O problema é que o fato ocorrera há mais de 120 anos! Supondo que o frasco com as preciosidades de Benício ainda existisse, era praticamente impossível determinar seu paradeiro atual. E por último, mas não menos importante, como reunir o que fora separado? De acordo com ele, seu corpo fora descartado numa sanga, insepulto, como derradeiro insulto a sua memória.
— Estamos bem arrumados - resmunguei ao retirar o notebook da valise. Precisava dele para acessar a página do Arquivo Público e agendar uma pesquisa no acervo.

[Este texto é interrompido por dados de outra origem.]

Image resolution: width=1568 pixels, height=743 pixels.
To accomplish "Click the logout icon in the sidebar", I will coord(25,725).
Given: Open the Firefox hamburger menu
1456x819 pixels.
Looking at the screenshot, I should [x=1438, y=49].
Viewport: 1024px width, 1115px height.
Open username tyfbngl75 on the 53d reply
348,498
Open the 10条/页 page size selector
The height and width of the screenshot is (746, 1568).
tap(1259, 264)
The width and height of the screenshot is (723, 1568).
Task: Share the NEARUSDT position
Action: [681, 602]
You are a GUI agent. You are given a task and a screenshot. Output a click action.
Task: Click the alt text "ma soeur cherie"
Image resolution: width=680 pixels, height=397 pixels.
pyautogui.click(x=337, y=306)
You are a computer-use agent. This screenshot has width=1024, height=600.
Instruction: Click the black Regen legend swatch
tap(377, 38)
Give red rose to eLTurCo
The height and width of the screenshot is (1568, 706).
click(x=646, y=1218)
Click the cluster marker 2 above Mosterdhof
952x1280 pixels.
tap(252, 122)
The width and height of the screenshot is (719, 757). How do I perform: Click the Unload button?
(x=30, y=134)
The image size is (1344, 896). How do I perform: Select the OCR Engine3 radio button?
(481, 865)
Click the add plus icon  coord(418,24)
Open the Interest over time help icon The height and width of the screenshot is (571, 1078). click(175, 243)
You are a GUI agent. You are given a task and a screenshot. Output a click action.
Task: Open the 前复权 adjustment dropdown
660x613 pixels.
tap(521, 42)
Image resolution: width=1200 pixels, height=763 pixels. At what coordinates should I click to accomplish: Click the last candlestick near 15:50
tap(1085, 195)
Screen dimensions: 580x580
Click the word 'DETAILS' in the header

Com base no que pude extrair de Benício, fiz um levantamento das propriedades onde poderia ter ocorrido sua morte. Selecionei três e, a partir da documentação levantada no Arquivo Público, tracei a linha de sucessões, partilhas, compra e venda de cada uma delas.
O próximo passo foi entrar em contato com os atuais proprietários e convencê-los a abrir suas porteiras à minha curiosidade. Para todos os efeitos, tratava-se de um estudo sobre locais que serviram de cenário para as batalhas que sacudiram o Estado no final do século XIX. Como o povo gaúcho é cioso de sua história e tradições, foi relativamente fácil obter as permissões. A bordo de um carro alugado, nos dirigimos ao distrito de Pulador, dando início a uma busca que se revelou infrutífera.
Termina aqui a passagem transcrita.